Note that, while it doesn't solve the equipment issue, for one who still got the money, there is one age-old solution to the recruitment one : mercenaries. With hundreds of millions of people south of the Mediterranean and a deteriorating climate and economic situation, there is almost infinite potential.

In desperate times, more than one empire resorted on it. And if things have always ended the same way when the money runs out, sooner or later the temptation may be too strong...

Guard Your Humanity's avatar

Mercenaries can plug gaps, but not constitute an army. Armies are complex structures whose many positions people must be slowly trained up to fill, as Aurelien has described briefly above and in more detail in previous essays. Above the ground level, this level of organization requires staff who are longterm loyal and who trust one another’s loyalty.
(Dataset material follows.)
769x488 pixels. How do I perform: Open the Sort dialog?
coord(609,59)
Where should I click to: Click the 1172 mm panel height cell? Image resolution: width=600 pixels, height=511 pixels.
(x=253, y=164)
A partial exception is the private military contractor, a profit-driven corporate entity staffed by aleady trained former soldiers and officers, some portion of whom are bound to one another by previous personal or organizational ties. Wagner PMC was a successful example that also show the limits of this model.

Tris's avatar
Jul 31Edited

Yes, you're right on the individual or small unit level. The way we can see it right now with Polish, maybe Colombians or others serving on both side of the front.
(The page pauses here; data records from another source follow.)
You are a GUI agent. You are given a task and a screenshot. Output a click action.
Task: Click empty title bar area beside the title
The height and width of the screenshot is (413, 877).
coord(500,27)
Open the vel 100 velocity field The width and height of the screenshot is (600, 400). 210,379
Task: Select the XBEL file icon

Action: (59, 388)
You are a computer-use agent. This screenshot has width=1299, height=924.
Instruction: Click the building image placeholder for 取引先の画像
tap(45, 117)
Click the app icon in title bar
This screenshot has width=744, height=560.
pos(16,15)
But, as you said, it's a different matter when talking about larger units with generals and all. Indeed, the Russians tried it with Wagner and the Chechen militias. And quickly see the downsides.
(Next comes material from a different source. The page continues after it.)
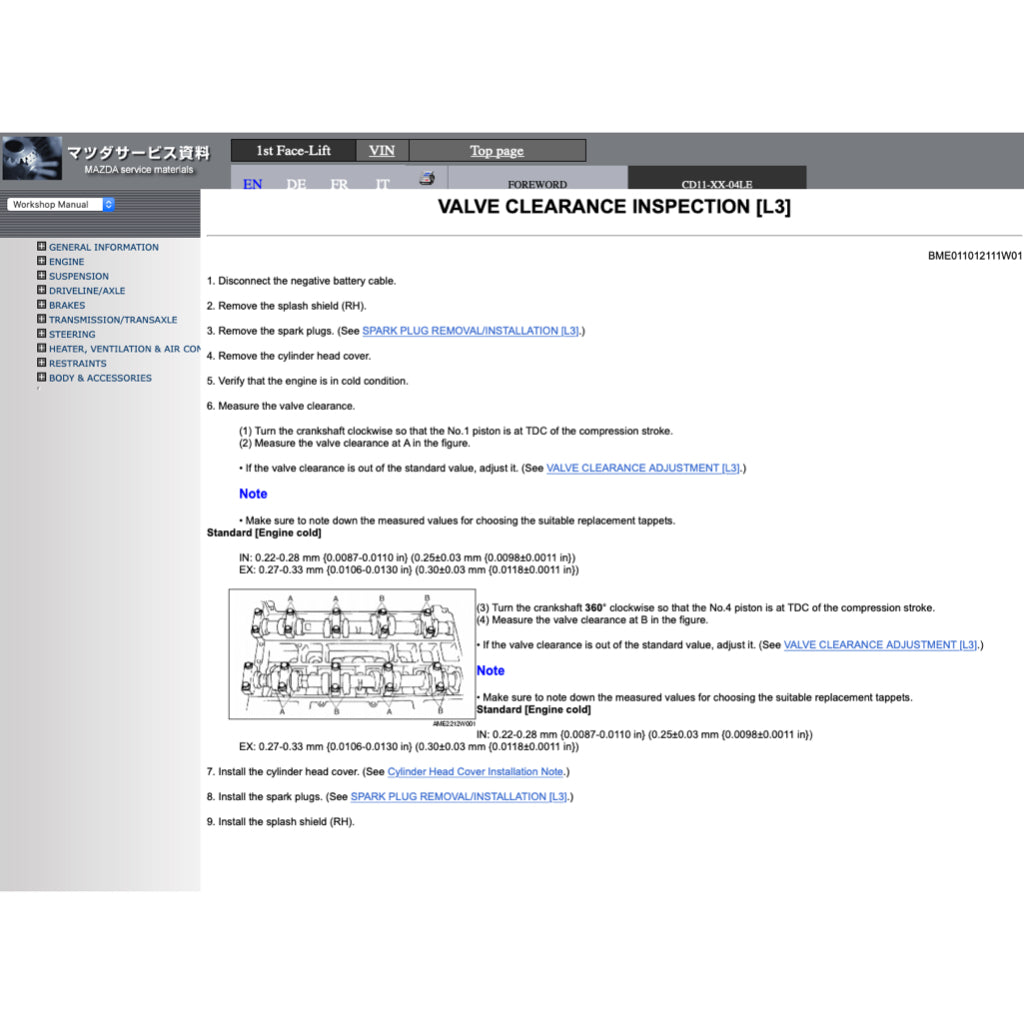This screenshot has width=1024, height=1024.
Task: Expand the BODY & ACCESSORIES plus icon
Action: (x=42, y=377)
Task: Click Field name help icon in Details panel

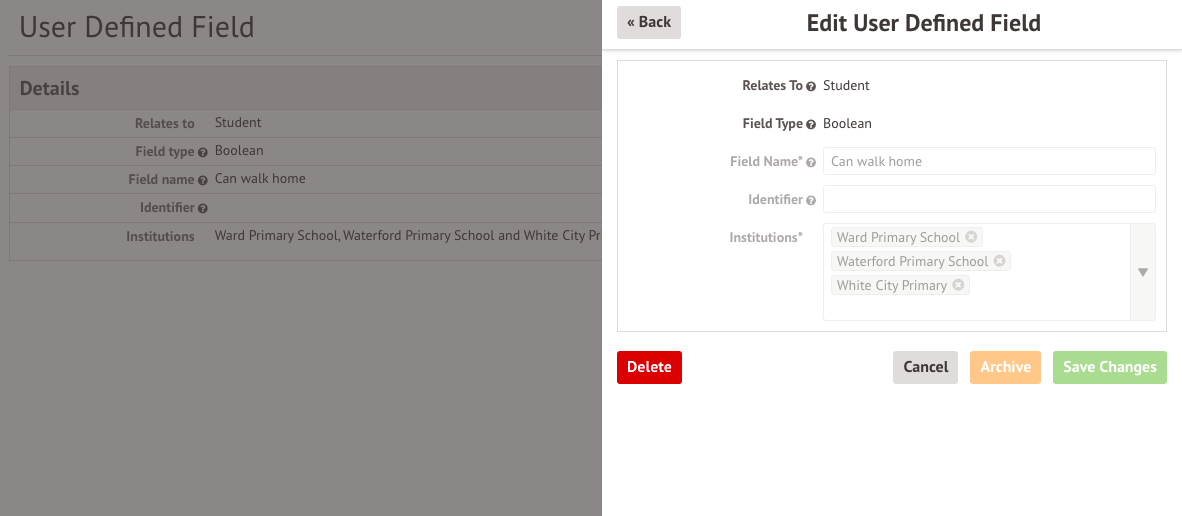Action: pyautogui.click(x=203, y=180)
In the mean time, from the Thirty Years War, the Italian Renaissance and all the way to antiquity, there are plenty of exemple of large mercenaries companies fighting wars for cities or kings who had to rely on them because they see no other way to defend themself. Or sometime just to keep them busy. As long as they could pay, that is.

So, granted, we are still far from it. But I would not discard the idea so easily...

Guard Your Humanity's avatar

As per my reply to FF below,

“In many periods it was the only (or preferred) option. But do you see it as a viable option for NATO today? I should think that the disadvantage Aurelien mentions of NATO’s nationally subdivided military vs Russia’s single force would apply all the more so wrt mercenary forces.”

Tris's avatar
Jul 31Edited

That's my point. Of course it's not viable. But when the situation will be ripe for it, it could very well looks like it. It might be the only option available to keep going a bit longer.

And anyway, since when have Eurocrats chosen viable options in this whole matter ?

Feral Finster's avatar

Lots of armies throughout history had relied largely on mercenaries.

S.Gilbertsen's avatar

Yes, the Thirty Years War comes to mind.

Feral Finster's avatar

I weas thinking of Carthage, and they were not the first.

Guard Your Humanity's avatar

Right. In many periods it was the only (or preferred) option. But do you see it as a viable option for NATO today? I should think that the disadvantage Aurelien mentions of NATO’s nationally subdivided military vs Russia’s single force would apply all the more so wrt mercenary forces.

Feral Finster's avatar

Not really, as long as it works.

john webster's avatar

The USA has already resorted to this offering South American refugees citizenship in return for military service - just like the Romans did.

Mark Janney's avatar

This has been done. I have seen reports of many Colombian mercenaries in Ukraine

Marco Zeloni's avatar

My usual translation into Italian (with a slight delay due to the summer holidays...)

"Convivere con la Russia.

Qual è esattamente l'alternativa?"

https://trying2understandw.blogspot.com/2025/08/convivere-con-la-russia-qual-e.html

tikku's avatar

Congratulations Aurelian,An excellent and analytical article. Great fantastic of your writing. This is one of your great works.